Sirene adalah perangkat suara yang digunakan sebagai tanda bahaya atau darurat, sedangkan strobo adalah lampu berkedip-kedip yang biasanya digunakan untuk memberi tanda darurat pada kendaraan. Pemakaian kedua alat ini sering kali terjadi di luar konteks darurat, sehingga menimbulkan kesan tidak adil.
Sigit menyatakan bahwa tindakan untuk mengevaluasi dan melarang penggunaan sirene dan strobo, serta menindak tegas pelanggaran sesuai aturan yang berlaku, merupakan langkah yang tepat. Hal ini bertujuan untuk menjaga keseimbangan sosial dan menghindari konflik antar kelompok masyarakat.
Ia menyoroti bahwa perlakuan khusus terhadap sebagian masyarakat, terutama para pejabat dan kalangan kaya, dengan menggunakan sirene dan strobo, dinilai tidak peduli terhadap rakyat kecil. Perilaku ini dapat memicu gejolak di tengah masyarakat yang sedang menghadapi berbagai tantangan ekonomi dan psikologis.
Pengawalan pejabat dengan sirene dan strobo, serta mobil masyarakat yang menggunakan strobo, dapat menciptakan ketegangan sosial. Menurut Sigit, hal ini sangat berisiko karena kondisi masyarakat saat ini sangat rentan terhadap pergeseran sosial dan politik.
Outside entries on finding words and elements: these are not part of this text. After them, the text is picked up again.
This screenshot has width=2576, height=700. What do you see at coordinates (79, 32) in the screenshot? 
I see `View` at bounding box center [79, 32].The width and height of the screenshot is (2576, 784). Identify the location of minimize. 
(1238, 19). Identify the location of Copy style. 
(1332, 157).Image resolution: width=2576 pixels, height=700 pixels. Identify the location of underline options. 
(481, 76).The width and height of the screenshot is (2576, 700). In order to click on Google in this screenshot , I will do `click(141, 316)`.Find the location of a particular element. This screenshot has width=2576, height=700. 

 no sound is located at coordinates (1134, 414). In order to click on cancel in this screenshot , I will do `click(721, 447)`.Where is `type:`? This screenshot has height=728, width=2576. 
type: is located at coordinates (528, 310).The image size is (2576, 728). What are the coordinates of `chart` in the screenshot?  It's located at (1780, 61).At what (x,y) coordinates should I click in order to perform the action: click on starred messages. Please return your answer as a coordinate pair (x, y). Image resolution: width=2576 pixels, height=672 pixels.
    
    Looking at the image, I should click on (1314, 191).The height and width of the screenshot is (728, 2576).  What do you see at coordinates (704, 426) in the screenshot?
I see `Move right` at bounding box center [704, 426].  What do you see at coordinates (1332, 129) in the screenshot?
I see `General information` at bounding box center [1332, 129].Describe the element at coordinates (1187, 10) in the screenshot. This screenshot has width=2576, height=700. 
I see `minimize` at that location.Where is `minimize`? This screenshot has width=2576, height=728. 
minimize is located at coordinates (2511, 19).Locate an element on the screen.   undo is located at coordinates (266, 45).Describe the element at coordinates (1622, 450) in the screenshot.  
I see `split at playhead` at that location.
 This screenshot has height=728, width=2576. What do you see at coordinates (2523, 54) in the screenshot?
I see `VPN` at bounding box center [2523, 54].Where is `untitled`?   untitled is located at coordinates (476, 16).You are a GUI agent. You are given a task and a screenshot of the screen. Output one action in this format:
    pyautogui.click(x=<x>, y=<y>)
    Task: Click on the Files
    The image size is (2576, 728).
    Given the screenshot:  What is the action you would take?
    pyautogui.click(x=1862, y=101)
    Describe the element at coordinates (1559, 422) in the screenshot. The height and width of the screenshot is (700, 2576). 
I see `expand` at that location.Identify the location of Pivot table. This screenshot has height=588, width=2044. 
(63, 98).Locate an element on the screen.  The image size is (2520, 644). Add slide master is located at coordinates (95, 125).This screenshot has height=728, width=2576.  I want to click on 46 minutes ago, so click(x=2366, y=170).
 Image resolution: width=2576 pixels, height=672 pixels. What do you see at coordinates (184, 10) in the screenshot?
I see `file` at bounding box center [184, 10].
Ia menekankan bahwa kesenjangan sosial dan ekonomi, serta beban psikologis yang dialami masyarakat, bisa memicu ketidakstabilan jika ada pihak tertentu yang diberi perlakuan istimewa. Oleh karena itu, kebijakan Korlantas Polri yang membekukan penggunaan sirene dan strobo dianggap sebagai langkah yang bijak.
Sigit menyarankan agar penggunaan sirene dan strobo hanya dibatasi untuk keperluan vital dan mendesak, seperti operasi darurat atau kepentingan umum. Ia menekankan bahwa para pejabat seharusnya merasa dekat dengan rakyat dan memahami kondisi mereka. Tugas utama mereka adalah melayani, bukan ingin dihormati.
Selain itu, ia berpendapat bahwa masyarakat seharusnya menjadi pusat perhatian dalam penyelenggaraan pemerintahan. Bukan sebaliknya, pemerintahan justru menjadi pusat perhatian masyarakat. Dengan demikian, hubungan antara pemerintah dan rakyat akan lebih harmonis dan saling mendukung.
Dalam konteks yang lebih luas, kebijakan Korlantas Polri ini juga didukung oleh beberapa pihak yang menganggap penting untuk menegakkan aturan secara adil. Kepala Korlantas Polri, Irjen Agus Suryonugroho, telah menyatakan bahwa penggunaan strobo dan sirene untuk pengawalan akan dihentikan sementara waktu. Pihaknya kini sedang melakukan evaluasi terkait penggunaan alat tersebut agar sesuai dengan ketentuan yang berlaku.
Berdasarkan Undang-undang Nomor 22 Tahun 2009 Pasal 135, hak penggunaan strobo hanya diberikan kepada kendaraan pemadam kebakaran, pimpinan lembaga negara dan tamu negara atau pejabat asing, ambulans, mobil jenazah, konvoi untuk kepentingan tertentu, serta kendaraan penolong kecelakaan. Dengan demikian, penggunaan strobo dan sirene harus sesuai dengan aturan hukum yang berlaku.
Keputusan Korlantas Polri ini diharapkan dapat menciptakan lingkungan yang lebih tenang dan adil bagi seluruh masyarakat. Dengan pembatasan penggunaan alat-alat tersebut, diharapkan dapat mengurangi potensi konflik dan meningkatkan rasa keadilan dalam masyarakat.
Komentar
Tuliskan Komentar Anda!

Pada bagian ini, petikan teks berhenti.